▶ [Problem to work on]: Each entry below must be given again word for word, with no pictures.

▶ [Data provided]:
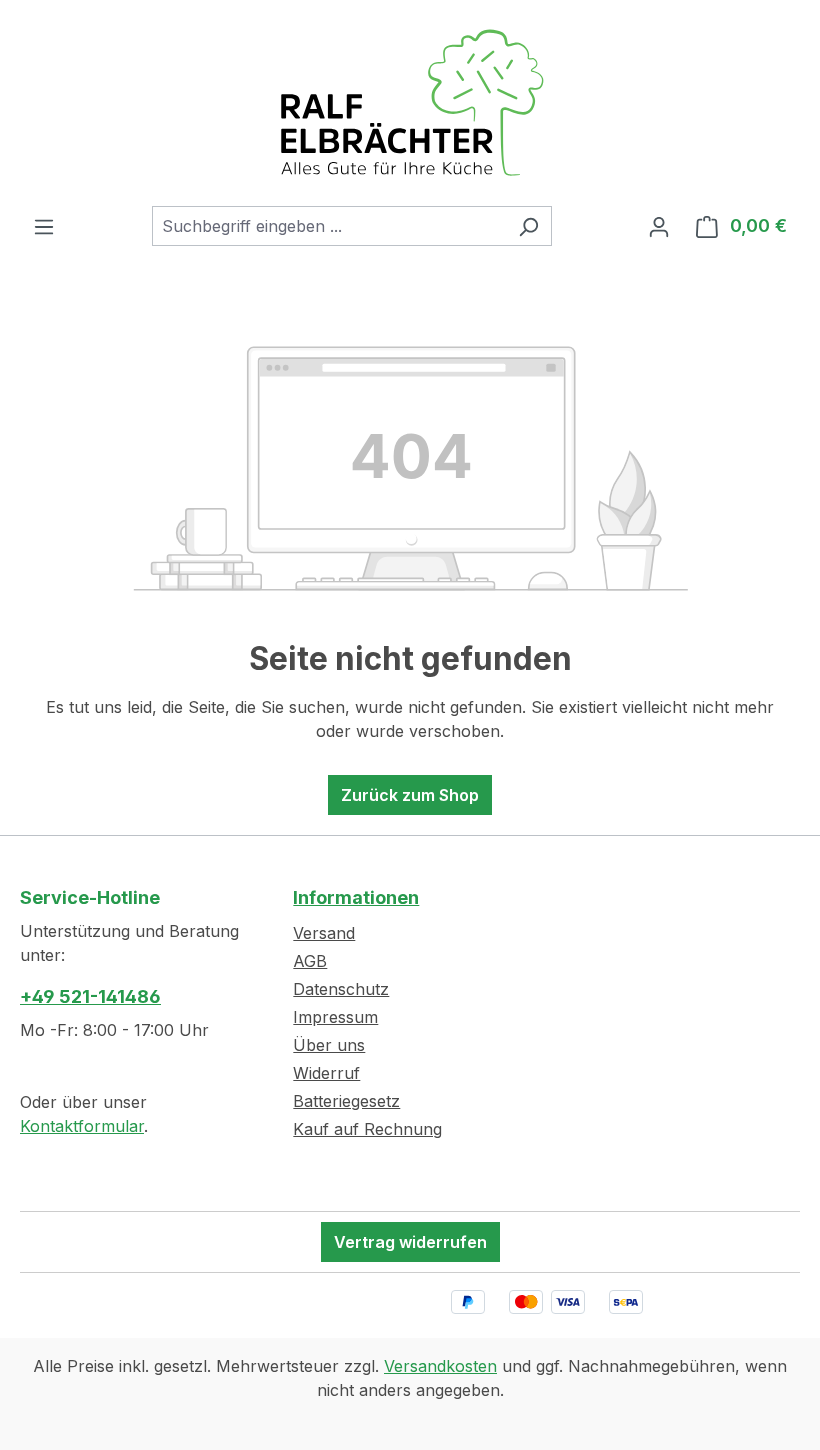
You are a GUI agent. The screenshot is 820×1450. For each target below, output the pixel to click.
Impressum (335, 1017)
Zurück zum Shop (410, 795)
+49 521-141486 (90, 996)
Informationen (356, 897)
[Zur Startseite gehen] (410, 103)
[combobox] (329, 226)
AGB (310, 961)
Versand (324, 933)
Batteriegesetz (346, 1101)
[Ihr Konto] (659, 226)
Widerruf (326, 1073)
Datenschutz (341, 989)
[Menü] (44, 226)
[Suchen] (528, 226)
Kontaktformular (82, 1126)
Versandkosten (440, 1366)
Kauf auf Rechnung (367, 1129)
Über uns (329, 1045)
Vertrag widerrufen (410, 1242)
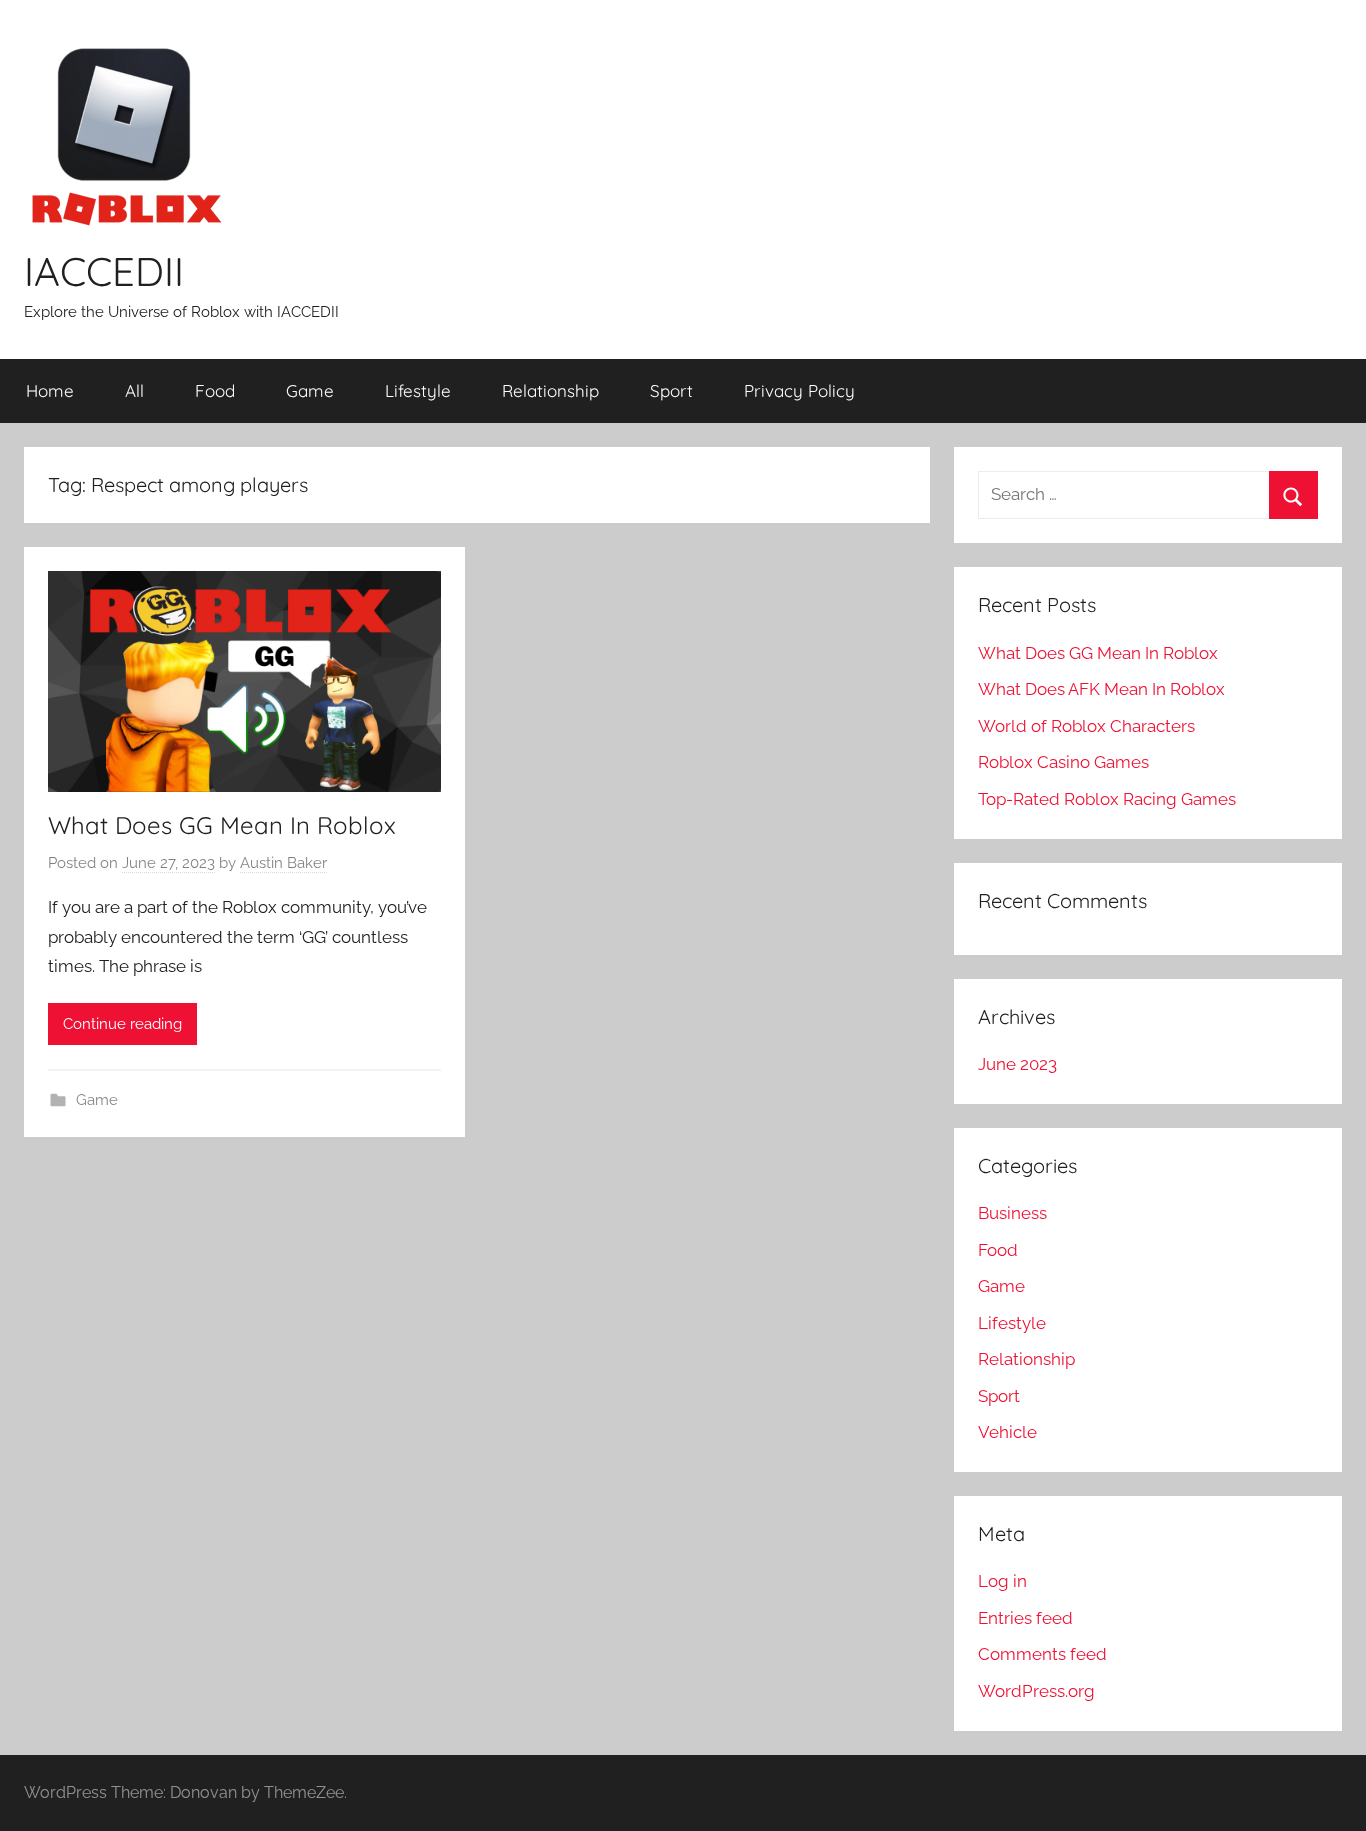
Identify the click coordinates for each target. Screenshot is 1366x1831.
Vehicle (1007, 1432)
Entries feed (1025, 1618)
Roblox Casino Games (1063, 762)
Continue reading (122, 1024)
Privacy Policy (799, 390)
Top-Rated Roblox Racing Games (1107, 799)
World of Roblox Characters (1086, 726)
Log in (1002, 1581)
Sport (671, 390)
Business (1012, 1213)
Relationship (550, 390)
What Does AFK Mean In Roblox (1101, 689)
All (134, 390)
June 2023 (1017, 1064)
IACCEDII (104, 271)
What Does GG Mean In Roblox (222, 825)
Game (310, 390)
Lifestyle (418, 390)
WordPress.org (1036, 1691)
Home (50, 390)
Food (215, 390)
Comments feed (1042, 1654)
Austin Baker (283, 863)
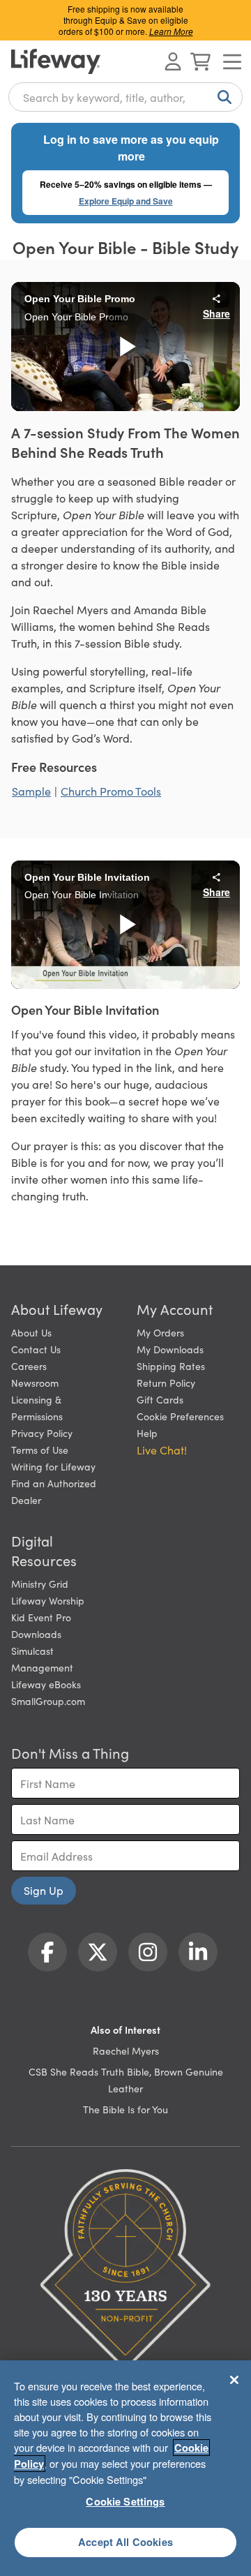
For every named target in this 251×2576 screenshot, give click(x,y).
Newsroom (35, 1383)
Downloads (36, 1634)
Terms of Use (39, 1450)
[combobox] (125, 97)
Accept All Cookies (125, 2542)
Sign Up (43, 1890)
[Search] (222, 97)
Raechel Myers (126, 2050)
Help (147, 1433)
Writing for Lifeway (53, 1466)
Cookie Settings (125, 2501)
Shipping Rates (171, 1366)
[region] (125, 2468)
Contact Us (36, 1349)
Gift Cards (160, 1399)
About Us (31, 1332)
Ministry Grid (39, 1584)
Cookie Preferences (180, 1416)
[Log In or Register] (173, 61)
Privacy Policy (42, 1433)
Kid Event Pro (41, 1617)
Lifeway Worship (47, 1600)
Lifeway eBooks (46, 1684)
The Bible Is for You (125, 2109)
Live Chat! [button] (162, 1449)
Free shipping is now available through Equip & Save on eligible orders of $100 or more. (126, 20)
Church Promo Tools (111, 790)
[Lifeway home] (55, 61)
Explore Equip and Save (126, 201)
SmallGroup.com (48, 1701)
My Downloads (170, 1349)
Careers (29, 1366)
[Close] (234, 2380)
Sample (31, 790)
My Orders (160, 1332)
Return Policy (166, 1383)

▶ [Answer to the problem]:
You are a GUI agent. The screenshot is 820×1450. For each target below, output the pixel to click.
Impressum (335, 1017)
Zurück zum Shop (410, 795)
+49 521-141486 (90, 996)
Informationen (356, 897)
[Zur Startseite gehen] (410, 103)
[combobox] (329, 226)
AGB (310, 961)
Versand (324, 933)
Batteriegesetz (346, 1101)
[Ihr Konto] (659, 226)
Widerruf (326, 1073)
Datenschutz (341, 989)
[Menü] (44, 226)
[Suchen] (528, 226)
Kontaktformular (82, 1126)
Versandkosten (440, 1366)
Kauf auf Rechnung (367, 1129)
Über uns (329, 1045)
Vertrag widerrufen (410, 1242)
Identify the click coordinates for each target. Screenshot is 1366x1831.
Vehicle (1007, 1432)
Entries feed (1025, 1618)
Roblox Casino Games (1063, 762)
Continue reading (122, 1024)
Privacy Policy (799, 390)
Top-Rated Roblox Racing Games (1107, 799)
World of Roblox Characters (1086, 726)
Log in (1002, 1581)
Sport (671, 390)
Business (1012, 1213)
Relationship (550, 390)
What Does AFK Mean In Roblox (1101, 689)
All (134, 390)
June 2023 (1017, 1064)
IACCEDII (104, 271)
What Does GG Mean In Roblox (222, 825)
Game (310, 390)
Lifestyle (418, 390)
WordPress.org (1036, 1691)
Home (50, 390)
Food (215, 390)
Comments feed (1042, 1654)
Austin Baker (283, 863)
For every named target in this 251×2576 screenshot, give click(x,y).
Newsroom (35, 1383)
Downloads (36, 1634)
Terms of Use (39, 1450)
[combobox] (125, 97)
Accept All Cookies (125, 2542)
Sign Up (43, 1890)
[Search] (222, 97)
Raechel Myers (126, 2050)
Help (147, 1433)
Writing for Lifeway (53, 1466)
Cookie Settings (125, 2501)
Shipping Rates (171, 1366)
[region] (125, 2468)
Contact Us (36, 1349)
Gift Cards (160, 1399)
About Us (31, 1332)
Ministry Grid (39, 1584)
Cookie Preferences (180, 1416)
[Log In or Register] (173, 61)
Privacy Policy (42, 1433)
Kid Event Pro (41, 1617)
Lifeway Worship (47, 1600)
Lifeway eBooks (46, 1684)
The Bible Is for You (125, 2109)
Live Chat! [button] (162, 1449)
Free shipping is now available through Equip & Save on eligible orders of $100 or more. (126, 20)
Church Promo Tools (111, 790)
[Lifeway home] (55, 61)
Explore Equip and Save (126, 201)
SmallGroup.com (48, 1701)
My Downloads (170, 1349)
Careers (29, 1366)
[Close] (234, 2380)
Sample (31, 790)
My Orders (160, 1332)
Return Policy (166, 1383)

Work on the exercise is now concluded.